"Soros says commercial real estate to fall 30%" by Bloomberg News | March 27, 2009
WASHINGTON - Billionaire investor George Soros said US commercial real estate will probably drop at least 30 percent in value, causing further strains on banks....
Soros, 78, said the risk of further declines in property prices is reason for the Obama administration to move quickly to recapitalize banks. Soros said Obama acted too slowly on a banking overhaul and should have moved immediately upon taking office.
Haven't the banks been shoveled enough trillions?
"At that moment of enthusiasm, fresh out of the gate, he would have gotten that money, and then we could have recapitalized the banks the right way, which would be to draw a line over the existing past accumulated bad assets and create new banks on top of these old banks," Soros said.
Soros also said the United States may face a new round of inflation should the flow of credit recover because of the large increase in the money supply stemming from the Federal Reserve's purchases of Treasury securities.

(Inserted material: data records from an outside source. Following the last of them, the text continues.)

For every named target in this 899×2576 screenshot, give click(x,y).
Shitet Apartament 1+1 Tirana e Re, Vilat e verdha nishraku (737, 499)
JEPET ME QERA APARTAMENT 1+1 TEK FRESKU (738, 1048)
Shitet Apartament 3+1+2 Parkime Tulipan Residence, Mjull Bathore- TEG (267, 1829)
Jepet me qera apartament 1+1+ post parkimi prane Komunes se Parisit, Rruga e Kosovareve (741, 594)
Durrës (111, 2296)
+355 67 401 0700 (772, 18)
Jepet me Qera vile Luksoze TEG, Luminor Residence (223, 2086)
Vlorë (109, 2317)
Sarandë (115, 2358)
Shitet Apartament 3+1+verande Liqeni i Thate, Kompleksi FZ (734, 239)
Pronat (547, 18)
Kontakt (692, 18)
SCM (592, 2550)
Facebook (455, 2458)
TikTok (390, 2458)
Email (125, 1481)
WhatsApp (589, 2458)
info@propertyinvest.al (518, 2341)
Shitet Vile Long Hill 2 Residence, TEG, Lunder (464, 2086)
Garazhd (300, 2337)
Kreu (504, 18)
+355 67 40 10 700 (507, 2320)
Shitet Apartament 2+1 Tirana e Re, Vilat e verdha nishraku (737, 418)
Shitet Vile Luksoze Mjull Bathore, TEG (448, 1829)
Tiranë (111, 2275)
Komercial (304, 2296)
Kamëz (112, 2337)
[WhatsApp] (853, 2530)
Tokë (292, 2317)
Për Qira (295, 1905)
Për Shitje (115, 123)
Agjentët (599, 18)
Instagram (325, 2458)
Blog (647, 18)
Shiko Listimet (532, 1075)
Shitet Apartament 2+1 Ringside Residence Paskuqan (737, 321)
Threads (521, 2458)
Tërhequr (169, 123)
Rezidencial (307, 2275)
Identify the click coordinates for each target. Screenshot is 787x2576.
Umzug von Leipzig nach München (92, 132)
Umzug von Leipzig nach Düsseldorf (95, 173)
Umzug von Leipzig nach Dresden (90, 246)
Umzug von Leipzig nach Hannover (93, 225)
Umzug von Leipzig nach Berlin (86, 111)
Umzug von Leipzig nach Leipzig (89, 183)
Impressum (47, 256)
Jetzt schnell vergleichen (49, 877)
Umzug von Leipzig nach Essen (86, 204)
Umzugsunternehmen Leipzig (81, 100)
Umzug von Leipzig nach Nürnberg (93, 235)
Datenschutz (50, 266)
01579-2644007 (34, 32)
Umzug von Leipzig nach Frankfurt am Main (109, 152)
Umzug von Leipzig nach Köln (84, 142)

This is the kind of thing Ron Paul and others are/were warning about -- and yet you never see them or him in the agenda-pushing paper, do you?
US central bankers decided last week to buy as much as $300 billion of long-term Treasuries and more than double mortgage-debt purchases to $1.45 trillion, aiming to lower interest rates.
Nearly $2 TRILLION still not enough for Soros, 'eh?
What cut or currency manipulation has this guy got going?
"In order to make up for the collapse of credit, we are effectively creating money," Soros said. "If and when credit is restarted, you would then have an incredibly swollen monetary base, which, if it were leveraged, you would have an explosion of inflation.
Like what happened to Germany in the 1920s, huh?
"Right now we are in a period of deflation, but it could easily tip over, where you are facing inflation. You are then faced with the prospect of draining money supply as fast as credit is created."